For light and calm, come early morning or late afternoon on a weekday. The most atmospheric time of all is the run from Christmas to New Year, when the bungalows string up fairy lights, doorways fill with cribs and stars, and you may catch Marathi carols drifting down the lane — the one occasion the whole village comes out to celebrate.
Guided walks
If you want the stories behind the doors, go with a guide. Khaki Tours (set up in 2015; the name stands for Keeping Heritage Alive & Kicking in India) runs Girgaon and heritage walks, including a well-known late-night “Grisly Girgaon” ghost walk that ends inside Khotachiwadi. Cultural bodies such as the Alliance Française de Bombay have periodically run dedicated “Revisiting Khotachiwadi” walks too. Practical tip: a good guide turns a pretty ten-minute stroll into an hour of genuine history — the plague shrine, the East Indian community, the fight against redevelopment.
FAQ
Is there an entry fee for Khotachiwadi? No. It is a public residential neighbourhood you simply walk into. Only paid extras — a guided walk, a purchase at 47-A, or a B&B stay — cost anything.
How long do I need? The lanes themselves take fifteen to thirty minutes to wander. Add an hour or two if you stop at 47-A, do a guided walk, or eat in Girgaon afterwards.
What is the nearest station? Charni Road on the Western line, about a ten-minute walk. Girgaon Metro on Line 3 is under a kilometre away.
When is the best time to visit? Weekday mornings or late afternoons for quiet and good light; the Christmas-to-New-Year fortnight for the decorations and carols.
Can I go inside the bungalows? They are private homes, so no — with one exception: the 47-A gallery, which is a public space when it is open for exhibitions and events. A stay at the Ferreira House B&B is the other way in.

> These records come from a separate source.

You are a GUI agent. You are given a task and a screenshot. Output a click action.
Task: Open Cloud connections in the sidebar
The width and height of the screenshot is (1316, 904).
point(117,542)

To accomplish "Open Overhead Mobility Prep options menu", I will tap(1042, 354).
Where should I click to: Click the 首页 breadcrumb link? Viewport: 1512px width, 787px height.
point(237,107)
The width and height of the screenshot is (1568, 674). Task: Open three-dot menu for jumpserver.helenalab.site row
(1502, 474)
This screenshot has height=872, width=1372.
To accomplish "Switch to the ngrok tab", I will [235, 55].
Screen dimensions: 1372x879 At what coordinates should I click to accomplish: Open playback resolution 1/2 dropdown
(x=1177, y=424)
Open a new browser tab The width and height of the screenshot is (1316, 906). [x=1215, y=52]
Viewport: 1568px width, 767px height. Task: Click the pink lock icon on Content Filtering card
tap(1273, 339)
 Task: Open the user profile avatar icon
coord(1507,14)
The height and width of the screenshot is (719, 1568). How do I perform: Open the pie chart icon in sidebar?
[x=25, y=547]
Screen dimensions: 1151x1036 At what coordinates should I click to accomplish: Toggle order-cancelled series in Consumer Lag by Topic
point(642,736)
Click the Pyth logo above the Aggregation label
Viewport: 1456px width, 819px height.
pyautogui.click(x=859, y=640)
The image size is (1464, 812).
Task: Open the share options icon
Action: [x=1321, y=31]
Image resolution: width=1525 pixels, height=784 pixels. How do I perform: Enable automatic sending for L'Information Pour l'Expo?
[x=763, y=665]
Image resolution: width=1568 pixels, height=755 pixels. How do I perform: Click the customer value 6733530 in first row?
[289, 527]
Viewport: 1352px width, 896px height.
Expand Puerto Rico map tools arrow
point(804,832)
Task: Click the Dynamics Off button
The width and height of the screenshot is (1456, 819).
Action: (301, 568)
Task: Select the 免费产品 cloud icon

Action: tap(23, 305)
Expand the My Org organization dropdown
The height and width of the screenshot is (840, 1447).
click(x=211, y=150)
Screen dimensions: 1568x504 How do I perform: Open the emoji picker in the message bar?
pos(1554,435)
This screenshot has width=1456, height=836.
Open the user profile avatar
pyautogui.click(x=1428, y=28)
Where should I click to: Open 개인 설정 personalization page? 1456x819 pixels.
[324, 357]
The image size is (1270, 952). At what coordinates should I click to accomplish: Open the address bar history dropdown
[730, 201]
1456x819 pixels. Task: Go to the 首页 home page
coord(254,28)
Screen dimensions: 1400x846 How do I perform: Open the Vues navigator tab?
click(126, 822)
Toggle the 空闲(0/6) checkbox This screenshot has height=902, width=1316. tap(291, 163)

Is it safe and family-friendly? Yes. It is a calm, well-kept residential pocket of South Mumbai. Just keep noise down and respect that people live there.
The bottom line
Khotachiwadi is a small place asking for a small, careful kind of attention. Come in the soft part of the day, walk slowly, photograph the peeling paint and the lotus Madonna rather than the residents, buy something at 47-A or a plate of misal at Panshikar to put a little back, and leave the lanes as quiet as you found them. What you get in return is rare in a city forever knocking itself down and rebuilding: a genuine fragment of nineteenth-century Bombay, still lived in, still loved, and — for now — still standing.